[[ Data for review open ]]
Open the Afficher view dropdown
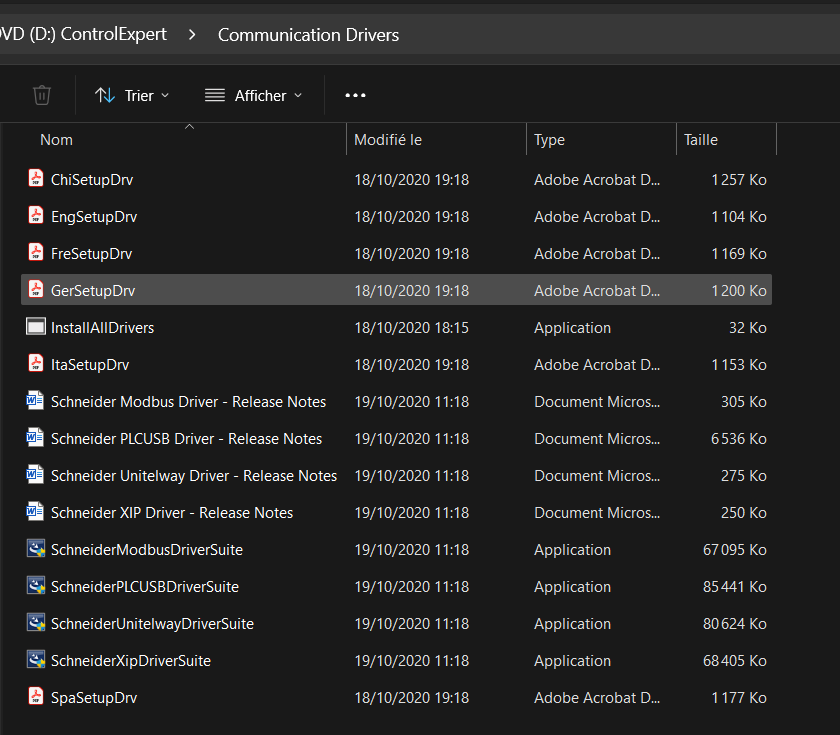Image resolution: width=840 pixels, height=735 pixels. point(253,95)
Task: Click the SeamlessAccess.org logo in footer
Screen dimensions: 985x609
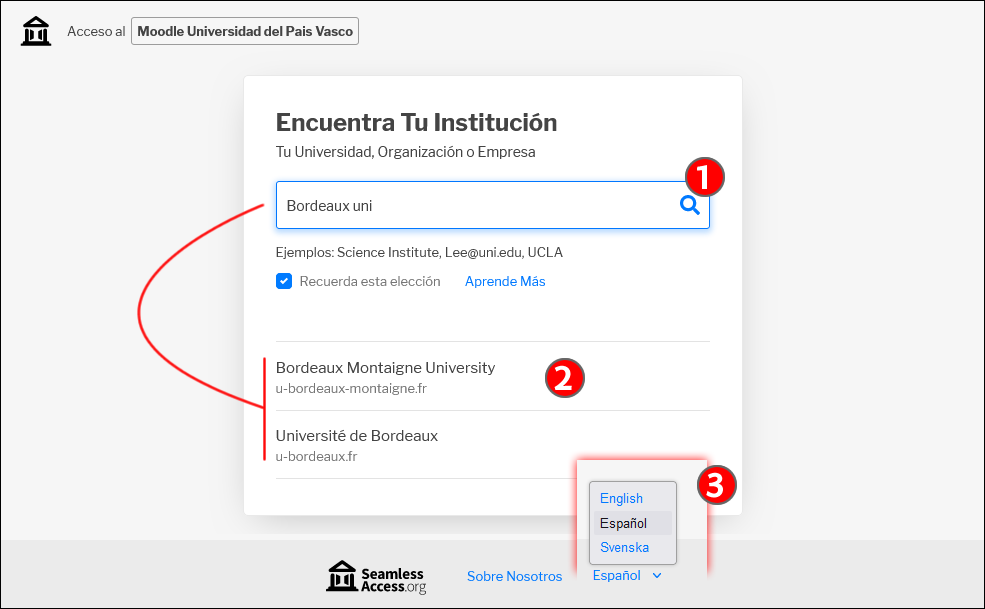Action: coord(376,577)
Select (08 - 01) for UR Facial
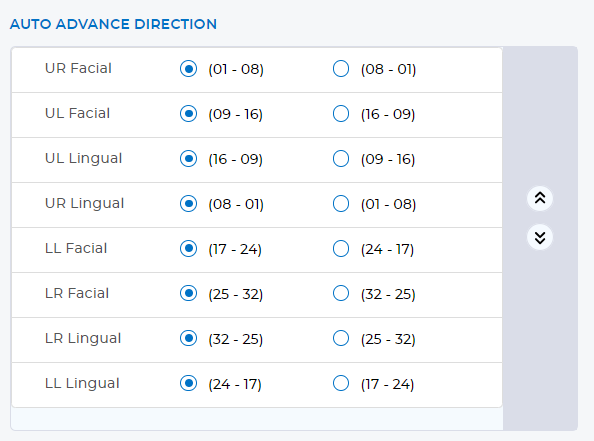 [341, 69]
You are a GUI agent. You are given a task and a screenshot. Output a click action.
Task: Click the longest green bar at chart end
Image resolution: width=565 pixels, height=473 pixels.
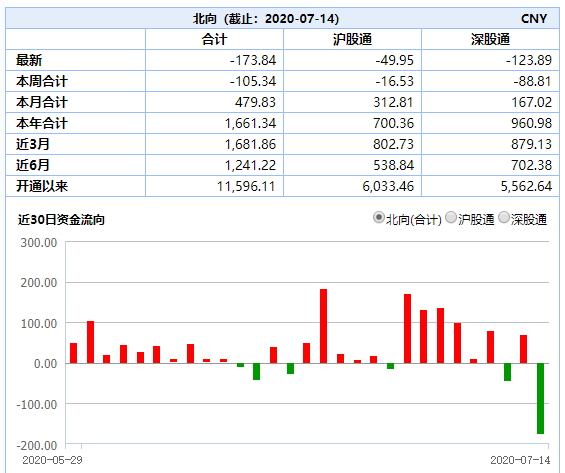point(540,398)
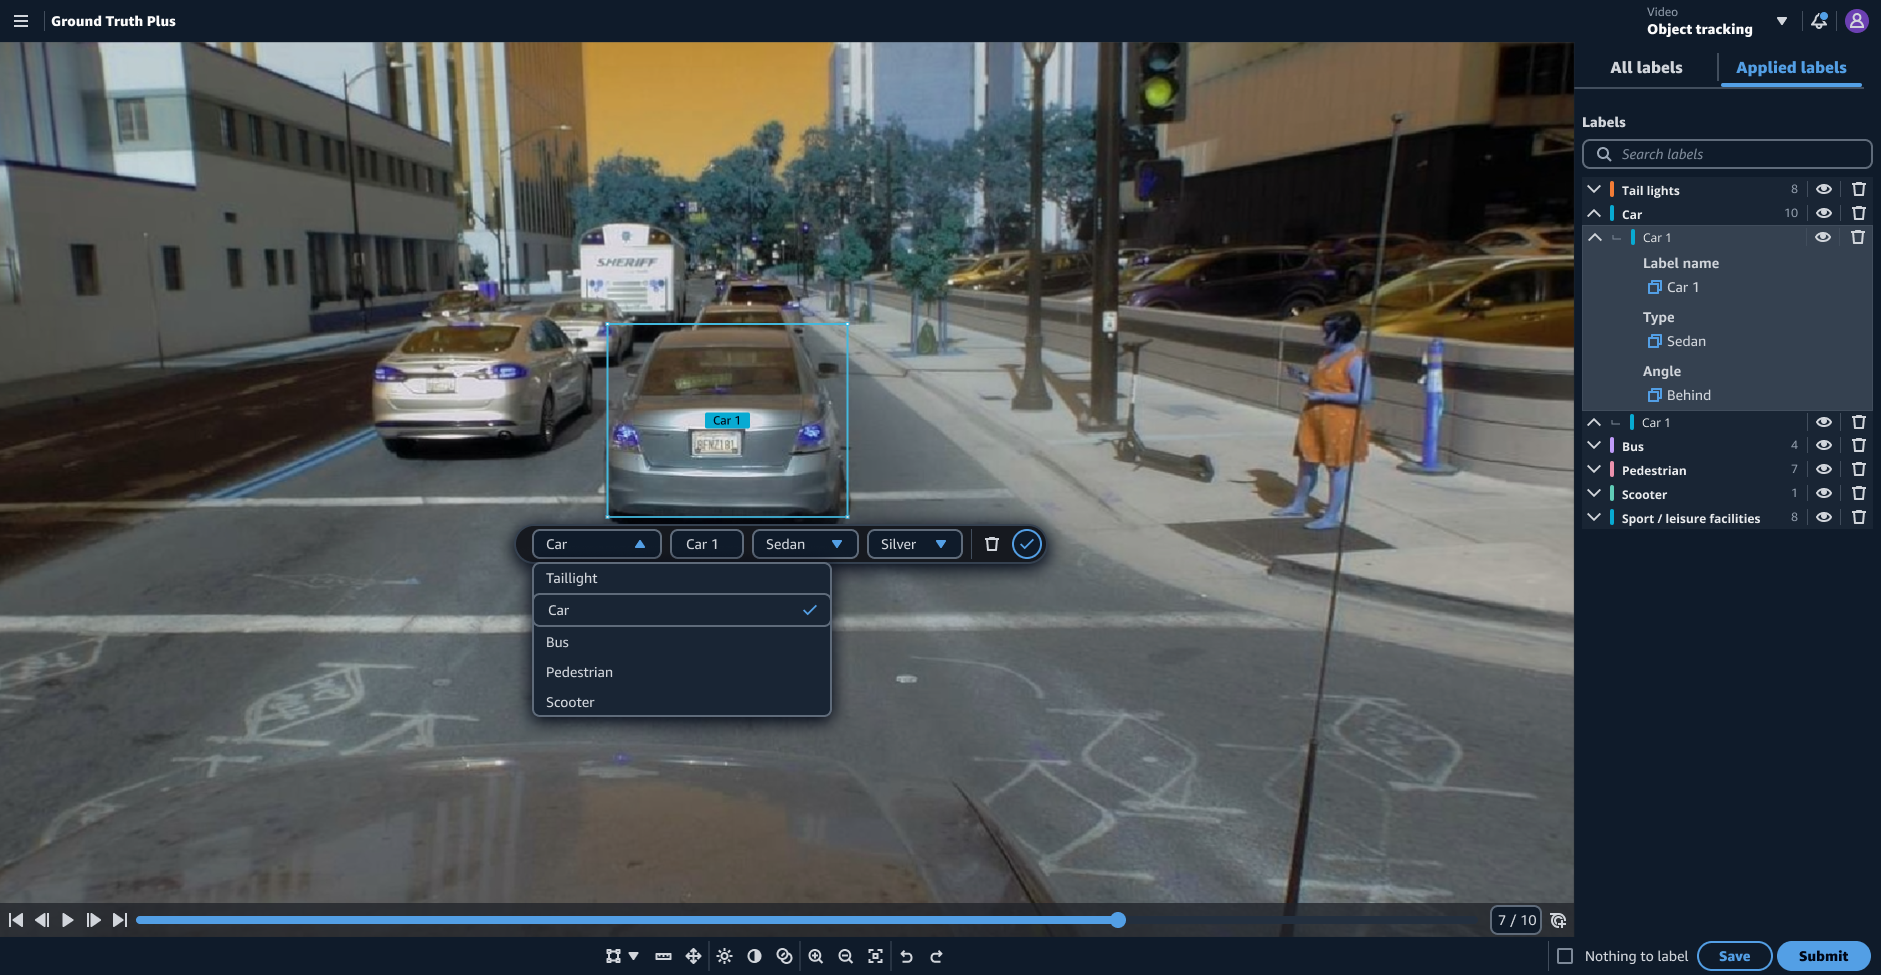The height and width of the screenshot is (975, 1881).
Task: Undo the last annotation action
Action: (906, 956)
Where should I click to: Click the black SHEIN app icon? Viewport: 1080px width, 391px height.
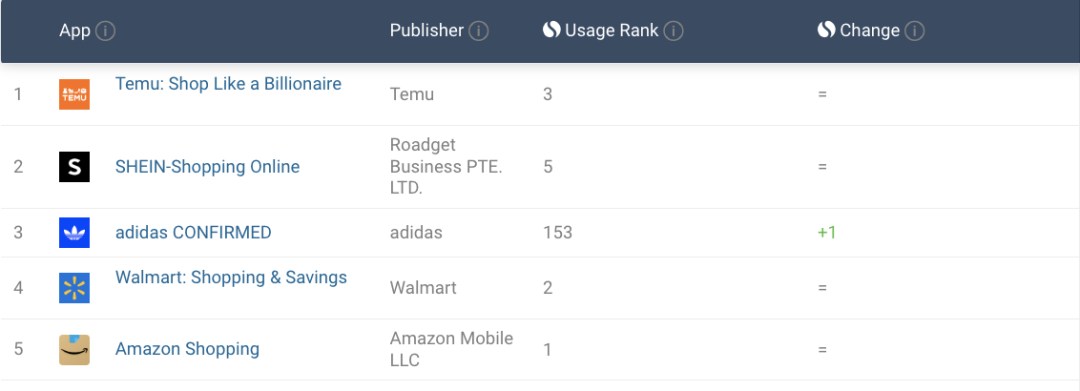tap(74, 167)
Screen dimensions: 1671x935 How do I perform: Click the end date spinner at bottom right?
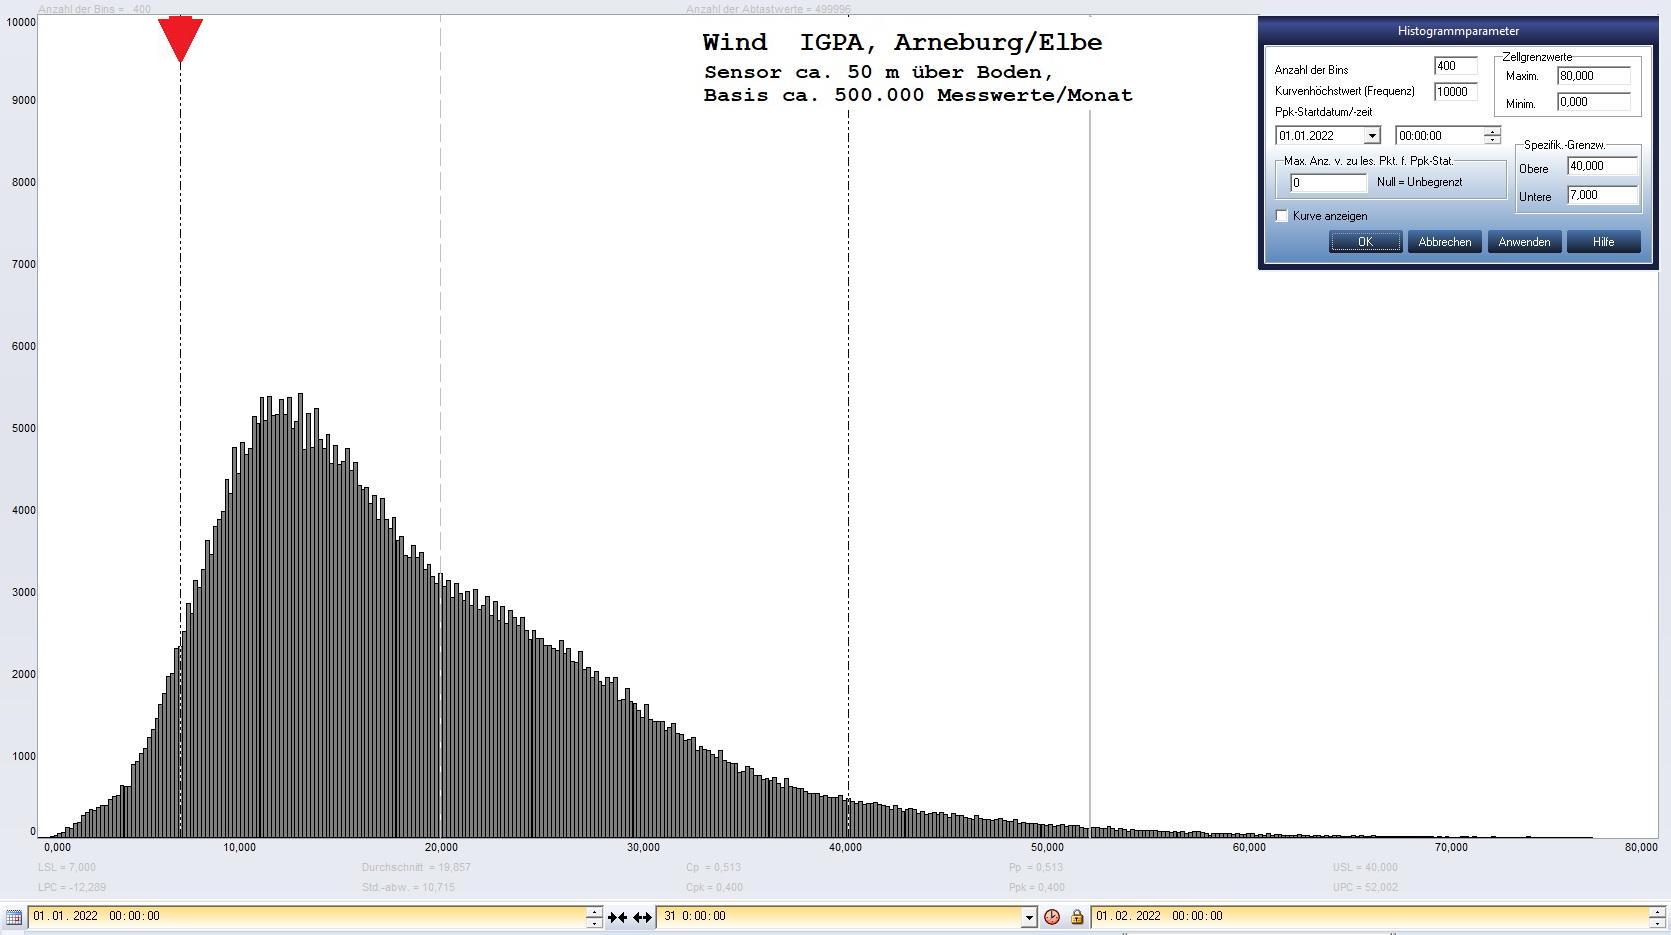(x=1657, y=917)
[[ Data for review closed ]]
#### What you are asked to do:
Every entry above needs to be copied exactly, apart from its pictures.

#### Answer to the exercise:
Open the Afficher view dropdown
Image resolution: width=840 pixels, height=735 pixels. point(253,95)
Task: Click the SeamlessAccess.org logo in footer
Screen dimensions: 985x609
Action: coord(376,577)
Select (08 - 01) for UR Facial
 [341, 69]
You are a GUI agent. You are given a task and a screenshot. Output a click action.
Task: Click the longest green bar at chart end
Image resolution: width=565 pixels, height=473 pixels.
point(540,398)
The height and width of the screenshot is (975, 1881).
Task: Undo the last annotation action
Action: (906, 956)
Where should I click to: Click the black SHEIN app icon? Viewport: 1080px width, 391px height.
tap(74, 167)
Screen dimensions: 1671x935 How do I perform: Click the end date spinner at bottom right?
(x=1657, y=917)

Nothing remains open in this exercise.